I recently read this paper in which the authors construct a matrix related to the Collatz conjecture such that
$$ m_{ij} = \begin{cases} 1 \text{ if } i = j\\ x \text{ if } c(i) = j\\ 0 \text{ otherwise} \end{cases} $$ where $$ \text{where } c(i) = \begin{cases} (3i+1)/2 \text{ if } i \text{ odd}\\ i/2 \text{ if } i \text{ even}\\ \end{cases} $$ is the Collatz function. They then show that for a matrix like this $M_k$ with $k$ rows and columns, if $det(M_k) = det(M_{k-1})$ then the Collatz conjecture follows.
But if $k$ is even, the only entry in the last column is a $1$ in the $(k,k)$ position. By Laplace expansion on the last column, $det(M_k)=det(M_{k-1})$ for $k$ even.
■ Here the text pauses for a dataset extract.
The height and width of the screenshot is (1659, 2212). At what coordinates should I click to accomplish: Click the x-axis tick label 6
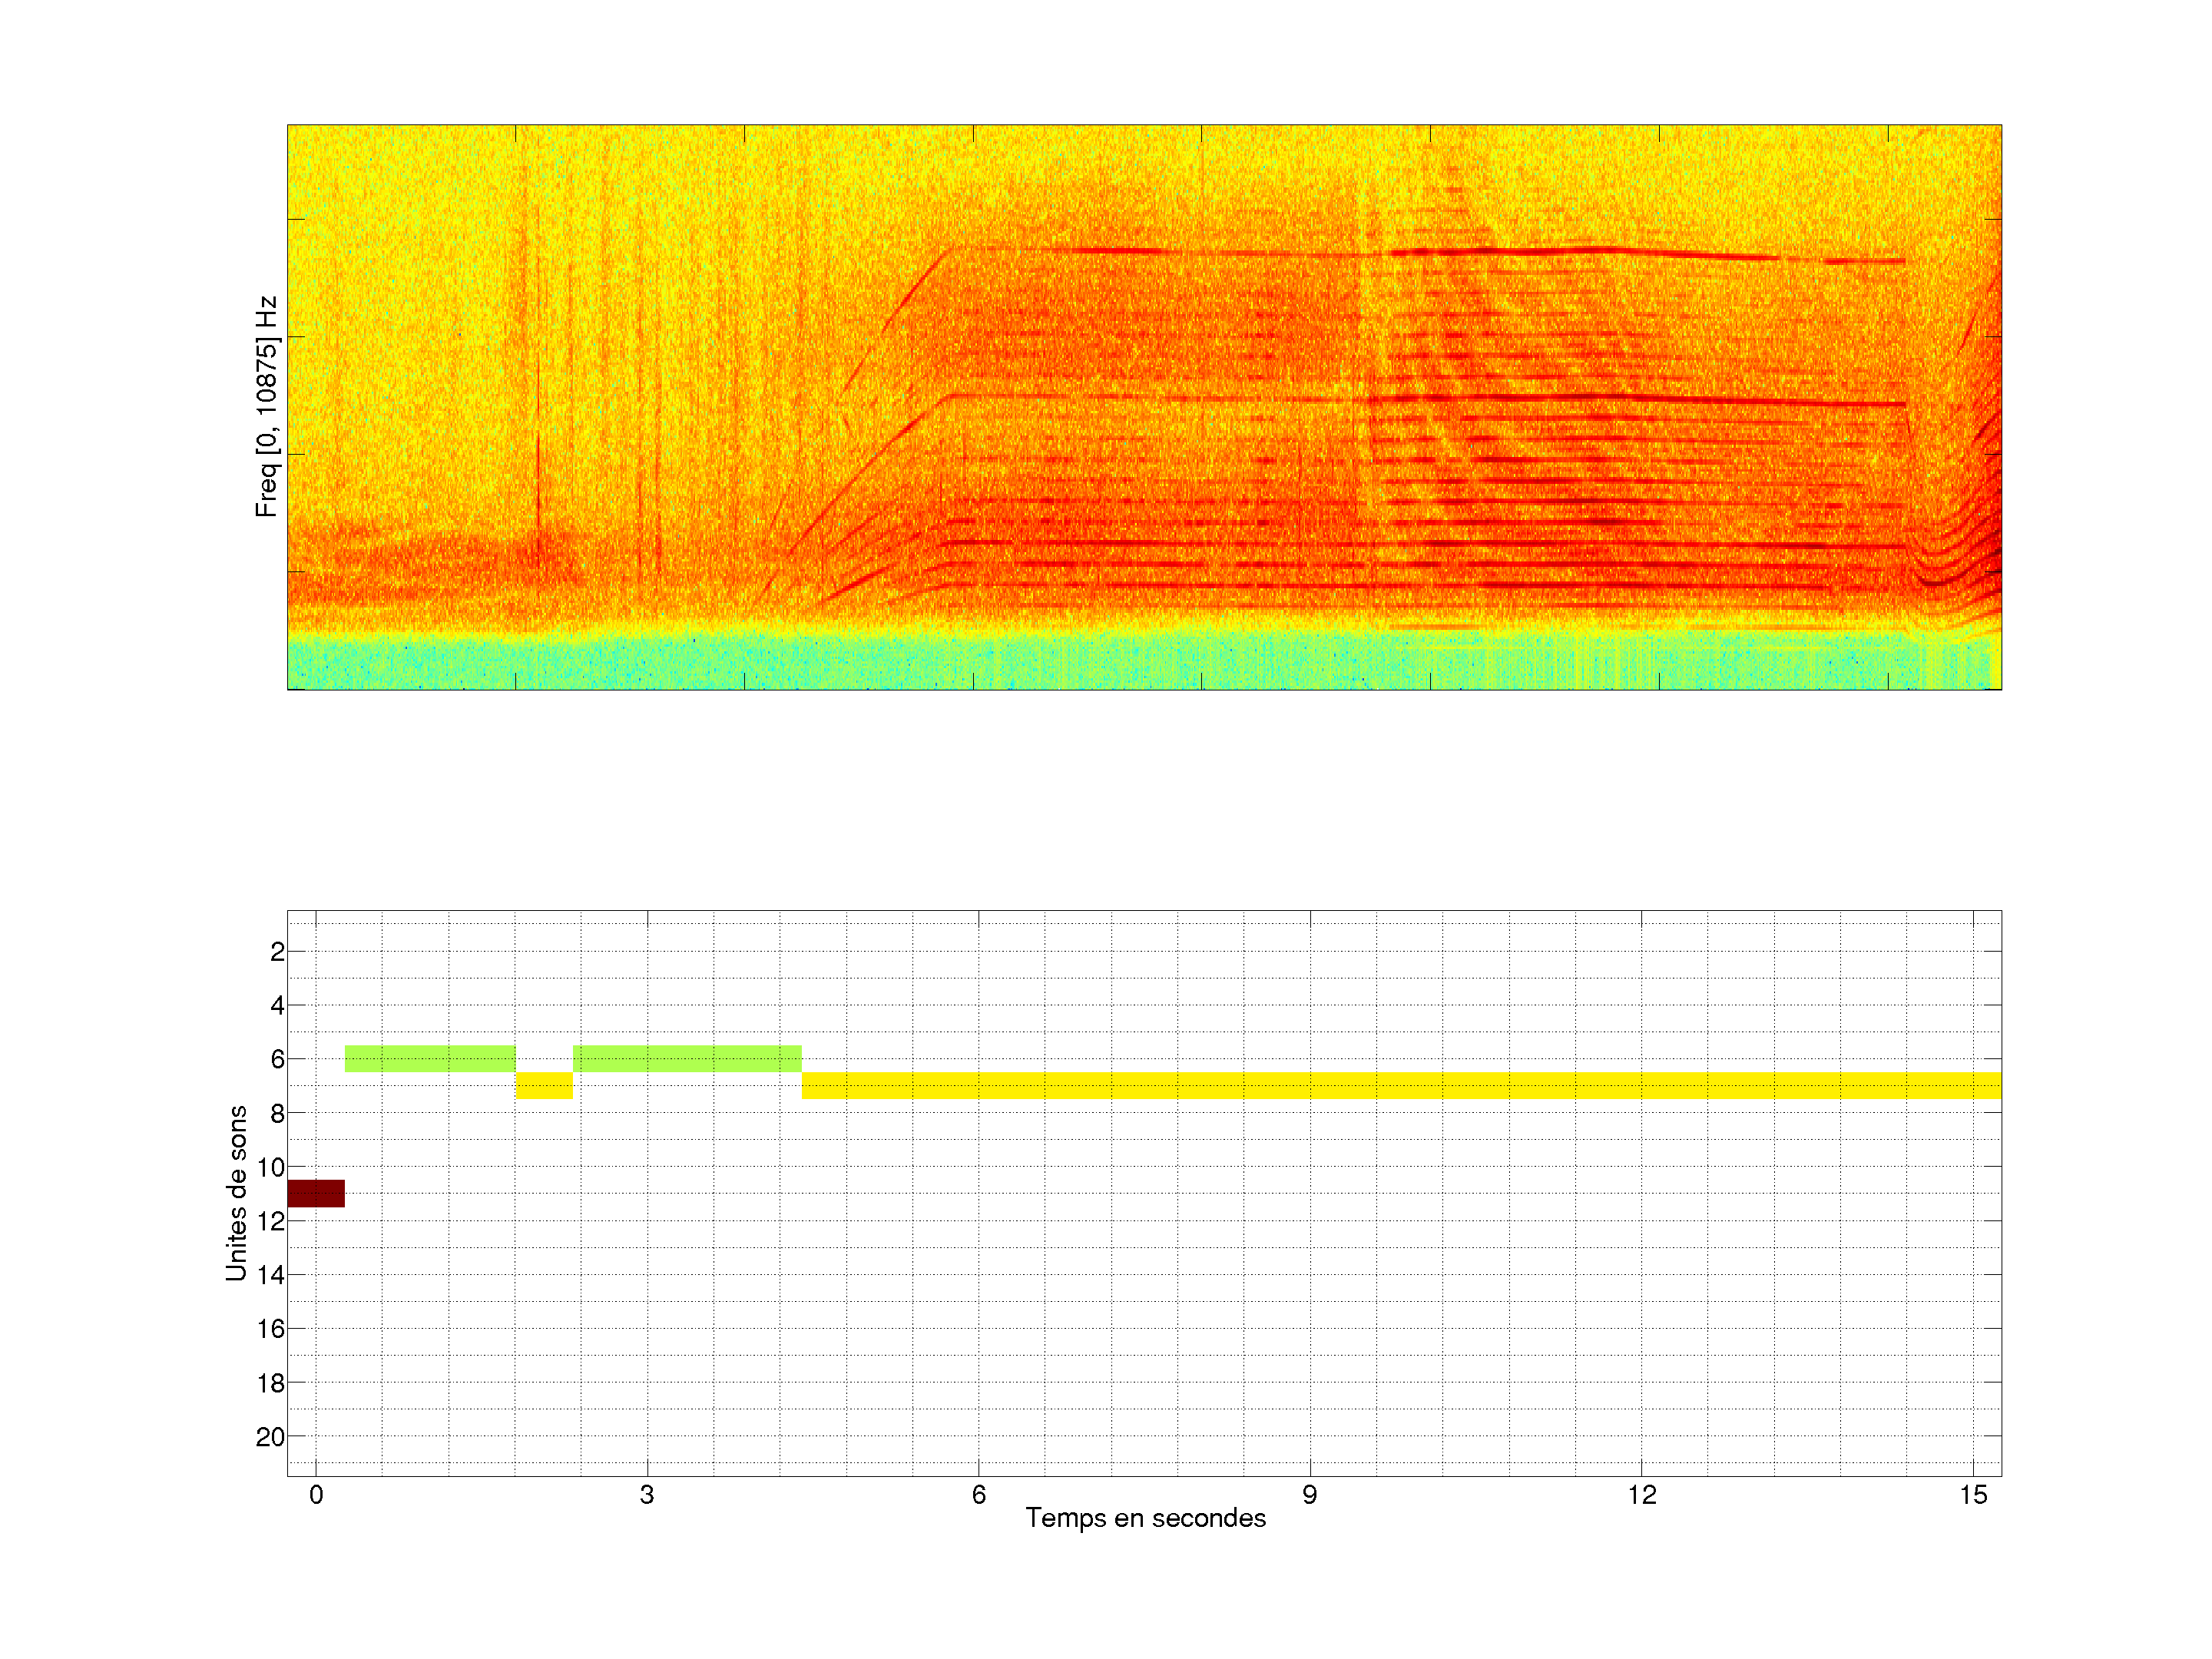(978, 1495)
If $k$ is odd, the only entry in the last row is a $1$ in the $(k,k)$ position. So $M^T$ has only a single $1$ in the last column in the $(k,k)$ position. So by Laplace expansion on the last column, $det({M_k}^T) = det({M_{k-1}}^T)$. Since $det(M^T) = det(M)$ for any matrix $M$, $det(M_k)=det(M_{k-1})$ for $k$ odd as well.
Where is my error? Thanks.
When $k=8$, $m_{5,8}=x$ because $c(5)=8$, so it's not true that the only (nonzero) entry in the last column is a one in the $(8,8)$ position. More generally, this is the case when $k\equiv8\bmod{18}$.